Hi Robie,

The user story here is about improving the time it takes to boot a
Bionic instance on Oracle Cloud in a specific bare metal shape, called
BM.GPU4.8. This is a pretty large instance, with 18x Ethernet controller
[0200]: Mellanox Technologies MT28800 Family [ConnectX-5 Ex]
[15b3:1019]:

https://www.oracle.com/uk/cloud/compute/gpu.html

Comparing the time it takes to boot Bionic with a CentOS instance we can
see a big delta both in kernel and userspace:

CentOS:
Startup finished in 4min 3.548s (firmware) + 2min 23.525s (loader) + 3min 
17.984s (kernel) + 1min 37.825s (initrd) + 38.723s (userspace) = 12min 1.608s
multi-user.target reached after 38.714s in userspace

Ubuntu:
Startup finished in 4min 621ms (firmware) + 2min 23.174s (loader) + 7min 
34.767s (kernel) + 5min 48.219s (userspace) = 19min 46.782s
graphical.target reached after 5min 47.854s in userspace

The userspace difference is a cloud-init problem that is being handled
by other launchpad bugs.
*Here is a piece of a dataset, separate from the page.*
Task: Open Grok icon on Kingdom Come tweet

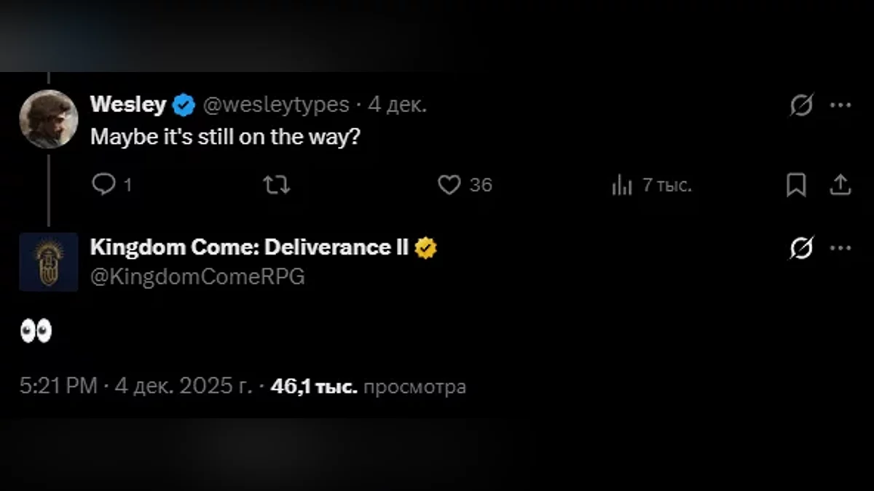Action: pyautogui.click(x=801, y=249)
Here we are trying to focus on the kernel
difference, which further was narrowed down to be related to klibc and
it is what we are trying to address with this bug. Some details:

Looking into details, here are the dmesg output from CentOS and Ubuntu,
for kernel comparison:

Ubuntu: https://pastebin.canonical.com/p/X7GFVjdV3b/
CentOS: https://pastebin.canonical.com/p/gNhFwJjyjw/

Looking there, one area that looks promising is around mlx5_core driver,
where Ubuntu spends 218 seconds, while CentOS spends 44 seconds

Khalid did a nice job investigating and found that the problem came from
ipconfig from initramfs. Here are the details:


The delay from the kernel side is due to the fact that every interface (18 in 
total) takes over 10 seconds each to initialize.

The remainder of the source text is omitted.